Ибо что такое разум в традиционном его истолковании? Нечто человеческое и весьма человеческое, т. е. частное, ограниченное, но полезное в практической сфере; философы, избегающие крайностей материализма и спиритуализма, откроют законы его познания, подсчитают категории, возвысят его над рассудком, опишут обстоятельства, те, при которых пригоден разум, как и те, при которых лучше воспользоваться интуицией и моральным чувством. Но Ленин и Шестов ощущают разум иначе – как то, что выходит за пределы "умствований" или мнений, как то, что стоит за ними и их определяет, как то, что объективно присуще миру, познаваемому людьми. Очень по-разному понималось ими "объективное" и "всеобщее", естественно по-разному толковался и разум, так что у нас нет даже одного языка для описания общих для них философских реалий.
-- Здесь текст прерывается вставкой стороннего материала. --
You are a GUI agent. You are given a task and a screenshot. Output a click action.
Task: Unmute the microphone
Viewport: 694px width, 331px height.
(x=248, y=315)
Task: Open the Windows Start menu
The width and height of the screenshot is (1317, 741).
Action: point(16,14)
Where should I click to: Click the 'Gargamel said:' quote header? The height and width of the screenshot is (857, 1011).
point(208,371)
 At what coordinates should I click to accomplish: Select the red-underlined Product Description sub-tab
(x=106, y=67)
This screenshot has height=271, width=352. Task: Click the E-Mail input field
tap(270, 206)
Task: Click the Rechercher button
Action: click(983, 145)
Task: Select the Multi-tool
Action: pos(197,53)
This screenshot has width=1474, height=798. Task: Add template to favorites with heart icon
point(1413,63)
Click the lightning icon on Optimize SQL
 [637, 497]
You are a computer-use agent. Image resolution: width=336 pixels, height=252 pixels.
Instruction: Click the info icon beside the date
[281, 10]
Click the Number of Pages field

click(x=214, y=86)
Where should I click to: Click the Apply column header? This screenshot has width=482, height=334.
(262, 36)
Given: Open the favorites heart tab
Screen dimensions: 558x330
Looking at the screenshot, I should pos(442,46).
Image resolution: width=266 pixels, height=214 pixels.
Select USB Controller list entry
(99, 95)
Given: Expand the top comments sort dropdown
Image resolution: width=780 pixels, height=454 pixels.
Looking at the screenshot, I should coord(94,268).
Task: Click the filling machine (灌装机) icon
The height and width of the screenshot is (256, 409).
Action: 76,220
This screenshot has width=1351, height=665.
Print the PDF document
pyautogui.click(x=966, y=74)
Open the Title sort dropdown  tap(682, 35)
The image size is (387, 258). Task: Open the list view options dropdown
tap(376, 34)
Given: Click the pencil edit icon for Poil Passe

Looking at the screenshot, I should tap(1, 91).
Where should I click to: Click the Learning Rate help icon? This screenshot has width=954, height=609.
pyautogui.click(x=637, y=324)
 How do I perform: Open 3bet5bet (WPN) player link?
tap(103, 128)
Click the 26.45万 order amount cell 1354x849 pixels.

Может быть, уместно в академическом плане представить Шестова русским Киркегором-антигегелем, но Ленин-то здесь причем? Нбо тот действовал в "разуме", но воспринимал его совсем не по-гегелевски, не как Абсолютный Дух, постигающий мир из самого себя, не как покорение реальности фантому абстракций (в какую ярость привело бы его подобное предположение!), но просто как цепочку заданий текущей политики, как неизбежную диалектику классовой борьбы, как предопределенную историей историческую необходимость замены прогнившего старого прогрессивным новым. Шестов же о разуме со стороны мыслил, всем существом своим переживая ту вневременную, ту религиозную драму, которая в разуме зашифрована. Именно здесь – в сокрытости – вне каких-либо преходящих вещей совершалась его философская борьба. Но с рационализмом ли?

С рационализмом классически боролся, скажем, Бергсон, мыслитель гораздо более умозрительно богатый и в глазах современников увлекательный. Но все его богатства – интуиция, динамика, длительность, élan vital, примат воли над сознанием – Шестову ни к чему, и в бергсоновской победе над рационализмом он легко угадывает еще одну апологию общих понятий. Нет, его собственная – "великая и последняя" – борьба разрушает все замаскированные опоры, отвергает все утешения и даже на интуиции и сокровенном иррациональном я отказывается помириться.